> _DOCUMENT EXTRACT_

As I have written one of those "many plugins used in EU" (used in
Estonia on Mac OS X and NPAPI compatible browsers, which means firefox/
safari/opera/camino ...), my opinions might be biased, but they
reflect real life requirements.
On 04.07.2009, at 1:04, Nelson B Bolyard wrote:
FYI, to make sense to users of eID cards currently one has to embed
the word PIN into the token description as well, so that the prompt
that Firefox displays would make sense: "Please enter password for:
MARTIN PALJAK (PIN1)" GUI hints would be useful...
Please elaborate.
Firefox displays a "Please enter password for ..." dialog, which is
ambiguous for casual users who need to be said very clearly when they
need to enter the PIN of 4 or more digits. Right now my Firefox speaks
Estonian but I also remember a phrase "master password" somewhere...
On Windows, using CryptoAPI would eliminate this problem as CryptoAPI
would deal with the GUI issues (native language, pinpads etc). I know
that some PKCS#11 providers accept passwords, but very often the
providers mask smart cards where the credential is always a PIN code.
A similar problem exists on Safari/Mac OS X, where the unchangeable
keychain GUI asks for "enter your password for keychain "yourcard""
and people have been typing they login password over and over until
the card gets locked... Even "enter your password for keychain
"yourcard (PIN1)"" does not help - some people still try different
passwords.
But it's certainly true that if Firefox will take a cert with an EKU
extension that does NOT include TLS client auth and use that for TLS
client
auth, that's a bug, pure and simple. File a bug on it if you have a
working example.
Maybe it was bad wording from my side but I tried to explain that a
few years back when the "non-repudiation" feature introduced the
problem. I'll open a new one with a different approach one day.
3. For Firefox only: provide a useful JS interface to allow access to
keys which are not used for web authentication but present under "my
certificates" for real-life online signing procedures.
Are you aware of crypto.signtext? (Please, No ranting!)
Yes.
If you are aware of it, please write specifics about what else you
need
that's not there. It produces a full CMS (PKCS#7) signature.

> _DATA SHOWN_

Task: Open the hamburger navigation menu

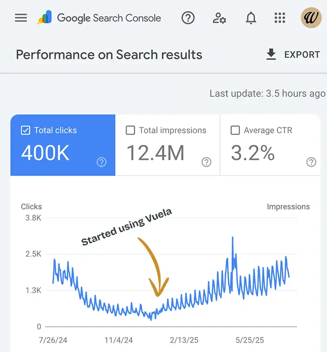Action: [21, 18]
* * *
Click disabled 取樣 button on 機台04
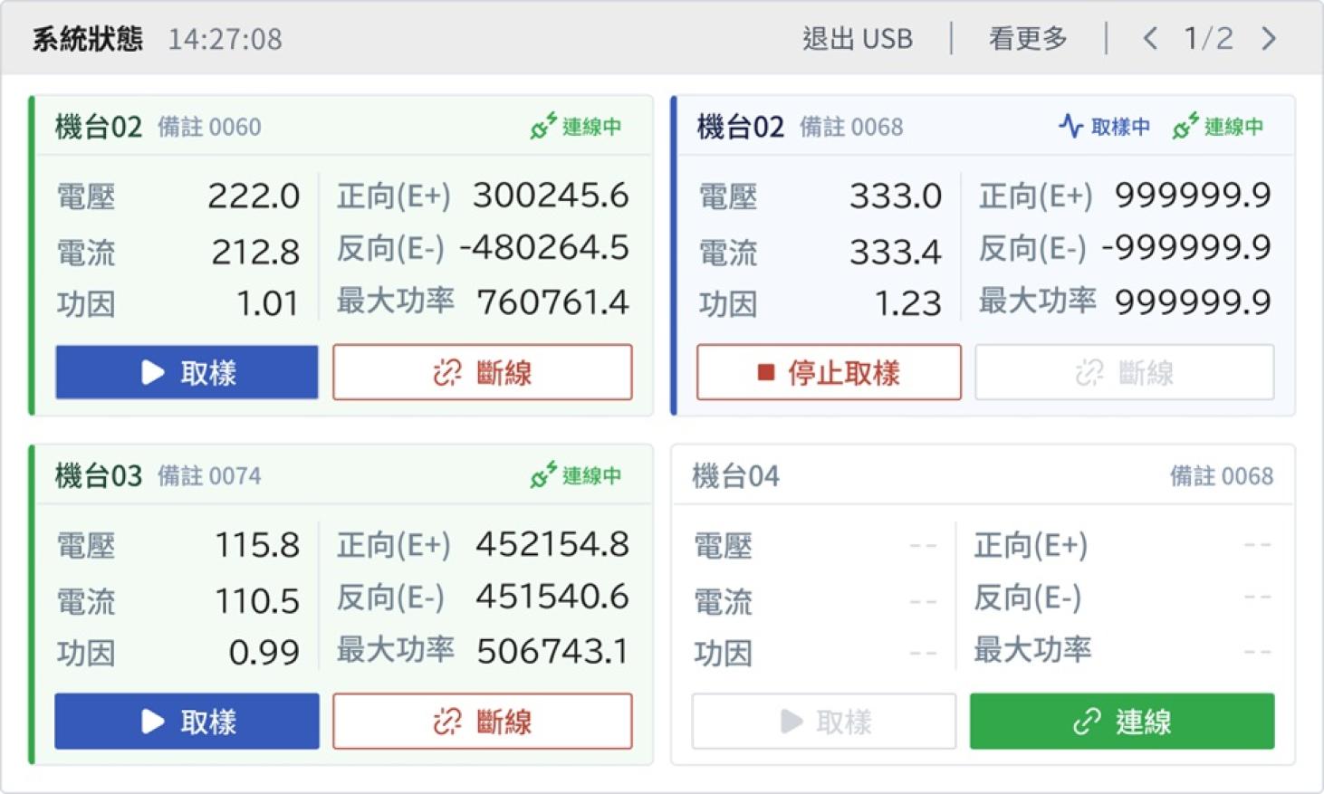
...
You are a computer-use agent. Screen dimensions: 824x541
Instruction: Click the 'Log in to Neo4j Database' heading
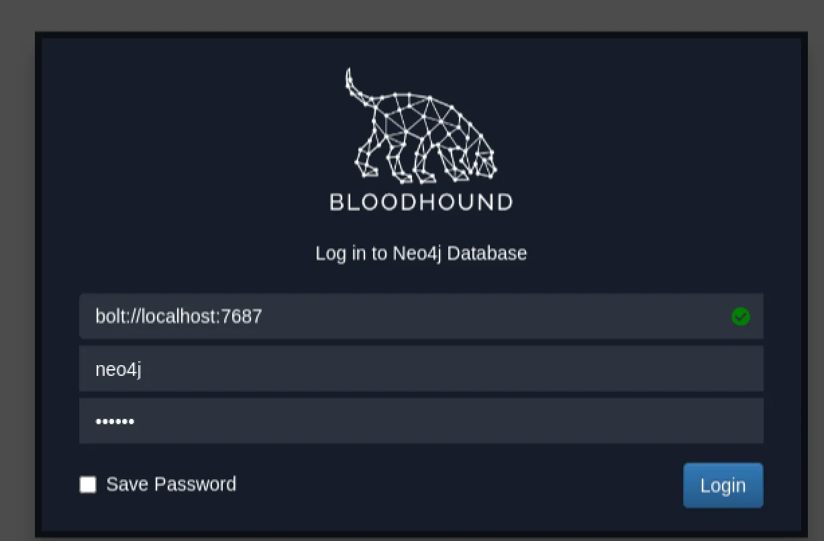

> _PROBLEMS TO SOLVE_
1: In the mailing list message, what kind of signature does crypto.signtext produce?
2: Rewrite the part of the mailing list message that begins at the words "On Windows, using" and stops after "a PIN code.", swapping "smart cards" for "eID cards".
The listing is separate material, unrelated to the mailing list message.

> _FULL ANSWERS_
1: A full CMS (PKCS#7) signature.

2:
On Windows, using CryptoAPI would eliminate this problem as CryptoAPI
would deal with the GUI issues (native language, pinpads etc). I know
that some PKCS#11 providers accept passwords, but very often the
providers mask eID cards where the credential is always a PIN code.